Die zusätzlichen Mittel, die wir durch unsere Verhandlungen sichern konnten, werden den Überlebenden helfen, den dramatischen Anstieg der Lebenshaltungskosten und die zusätzlichen Ausgaben für individuelle Schutzmaßnahmen zu bewältigen.

betreuung Angesichts der Hotspots, mit denen die Pandemie auch weiterhin Länder rund um den Globus in Geiselhaft hält, musste die Bundesregierung der deutschen Bevölkerung hohe Kosten abverlangen. Man war sich deshalb bewusst, dass auch die Claims Conference zusätzliche Mittel geltend machen würde, um die von der Pandemie verursachten Mehrkosten aufzufangen und den Überlebenden durch diese extrem schwierigen Zeiten zu helfen.

Neben erhöhten Mitteln für Sozialfürsorge und häusliche Betreuung, die den Überlebenden weltweit zugutekommen, hat die Bundesregierung einen präzedenzlosen Betrag von 576 Millionen Euro für Zusatzzahlungen aus dem Hardship Fund in den kommenden zwei Jahren bewilligt.

Die Claims Conference schätzt, dass rund 240.000 Überlebende weltweit für diese Zusatzzahlungen berechtigt sein werden. Die meisten von ihnen, oft russischsprachig, leben heute in Israel, Nordamerika, in der ehemaligen Sowjetunion und in Deutschland. Es gibt kein Mittel, die Verluste dieser Menschen zu heilen; die Verhandlungen können nicht »wiedergutmachen«, was den Überlebenden genommen wurde, die mit sechs Millionen während der Schoa Ermordeten zurückblieben.

Was jeder einzelne Überlebende verloren hat, kann mit keinem Geld der Welt wiedererlangt werden.

Was jeder einzelne Überlebende verloren hat, kann mit keinem Geld der Welt wiedererlangt werden. Aber wir können unsere moralische Verpflichtung erfüllen und Sorge dafür tragen, dass die Überlebenden ihren Lebensabend nicht unter Bedingungen verbringen müssen, unter denen sie zu Anfang ihres Lebens gezwungen waren zu existieren. Wir können dafür Sorge tragen, den Holocaust-Überlebenden, die alles verloren haben, ein Mindestmaß an Gerechtigkeit zu geben.

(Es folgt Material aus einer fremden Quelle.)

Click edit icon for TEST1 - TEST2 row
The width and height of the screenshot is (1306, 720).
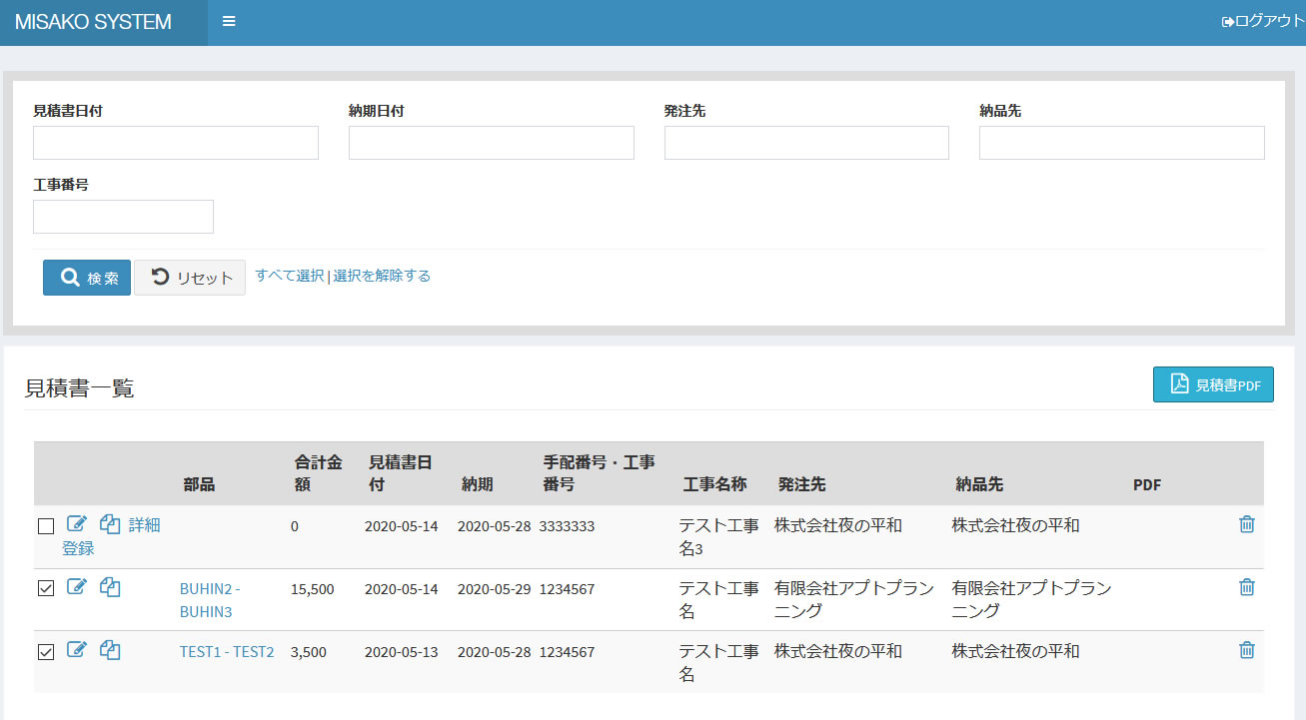point(77,650)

zukunft Trotz des wachsenden Antisemitismus bin ich optimistisch in Bezug auf Deutschlands Zukunft als tolerante Demokratie, denn die demokratischen Institutionen in Deutschland sind stark und werden Antisemitismus und andere Formen des Hasses niederringen. Wir verhandeln mit deutschen Beamten, die während des Zweiten Weltkriegs entweder noch nicht geboren oder Kinder waren und sich gegenüber den Überlebenden dennoch verpflichtet fühlen, ebenso wie der Bundestag, der die Ergebnisse unserer Verhandlungen immer unterstützt.

Die Arbeit der Claims Conference und der Bundesregierung zum Wohl der Überlebenden muss so lange fortgesetzt werden, bis der letzte Überlebende von uns gegangen ist. Die historische Vereinbarung, die in diesem Jahr erreicht werden konnte, soll uns darin bestärken, dass das Mantra »Wir werden nie vergessen!« eine tatsächliche Bedeutung für die Lebensumstände der Überlebenden hat.

Der Autor ist Verhandlungsführer der Claims Conference und früherer US-Botschafter in Brüssel.